▶ [Material shown]
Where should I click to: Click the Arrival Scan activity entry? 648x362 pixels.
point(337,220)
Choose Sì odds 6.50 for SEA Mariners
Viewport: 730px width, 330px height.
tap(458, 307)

▶ [Task statement]
Copy every item above word for word, line by line.

▶ [Expected output]
Where should I click to: Click the Arrival Scan activity entry? 648x362 pixels.
point(337,220)
Choose Sì odds 6.50 for SEA Mariners
Viewport: 730px width, 330px height.
tap(458, 307)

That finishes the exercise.